» **Task description**:
Pick up the memoir below about Father Vincent Davey, the parish priest in Antrim, and continue it past its last sentence.

╭─ Document text

I knew so many stories about people who were buried there. There wasn't the time to tell her all of them but I did tell her one about Father Vincent Davey who was Parish Priest in Antrim when I was a girl. In those days the Parish Priest was a figure of authority and although Father Davey seemed to be a jovial sort of man, we children were taught to fear him. Father Davey had been a missionary priest in Nigeria from 1922-1932 and was still devoted to that cause. He was very skilled at raising funds or, to put it another way, squeezing money out of his parishioners. As I remember, the bulk of his sermons were fund-raising drives and exhortations for money. Still the people of the Parish would far rather have given their money to the Missions or the Parish than to the Government.
I would have been around fifteen and becoming very wilful and defiant and my parents were despairing of me. Matty had the bright idea of sending me in to Father Davey for a good talking to and I was given the busfare to Antrim and instructed to go and see him. I can't have been that bad a girl or I wouldn't have went near the Parochial House but anyway I stood at that bus stop and I got on that bus and I was trembling with fear and I'm sure there are people who've gone to the scaffold who were not as afraid as me.
I got off the bus at the Chapel Corner and presented myself at the Parochial House. I knocked the door and, after what seemed like a long time, it was opened by the old dragon of a housekeeper. She looked down at me with great disdain. “Yes. What do you want?” I quaked and said in a very tiny voice. “I'm here to see Father Davey.” She went off and a few minutes later he appeared at the door. I must have interrupted his meal for he was wiping his mouth. He was pink and shiny and not terribly cross looking at all. I said, “My mammy sent...” He stopped me, looked at me benignly and he said, “Now – you're to be a good girl, say your prayers, work hard at school and do what your Mammy and Daddy tell you,” and with that he smiled at me and closed the door. I was delighted to have got off so lightly and made my way home with a far lighter heart.

╰─
╭─ Data block

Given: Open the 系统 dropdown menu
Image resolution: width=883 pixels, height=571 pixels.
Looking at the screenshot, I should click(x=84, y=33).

╰─

» **Result below**:
I did not make Matty much wiser as to what had passed between me and the Parish Priest and I'm afraid that I did not take his advice to heart for I did not say my prayers, nor did I work hard at school or do what my parents told me. But I probably should have.
2 comments:
OMG! I love the story about visiting the priest. When I went to college, just getting away from the stiflement of Chemainus (home) released all sorts of pent-up rebellion. I wrote long letters home, with the words of Bob Dylan songs interspersed with whatever know-it-all rants I was prone to at the time. Mom got worried, and, when I came home for a holiday, asked me to go and speak to the minister at St John's Anglican church, where I had gone all through high school, been confirmed and been a member of the Girls' Auxiliary. I was chuffed! I loved Rev. Houghton, who had been a student of C. S. Lewis at Cambridge and was all sorts of interesting. In the interim, he had retired, and been replaced by Father Bob, a very different sort of man. As we sat out by the swimming pool at the new home the parish had bought him because he didn't like the little Victorian rectory, I poured out my heart, the way I would have to Rev. Houghton. Every time I paused for breath, Father Bob said, "Do you believe in the Holy Trinity?" I didn't, by then, but I didn't want to tell him that. After the third time he asked, I said, "I don't know," and he told me to come back when I had made up my mind. I had totally forgotten that until I read your post! Thanks for the memory!
I wouldn't have been surprised if Father Bob didn't believe in Holy Trinity himself.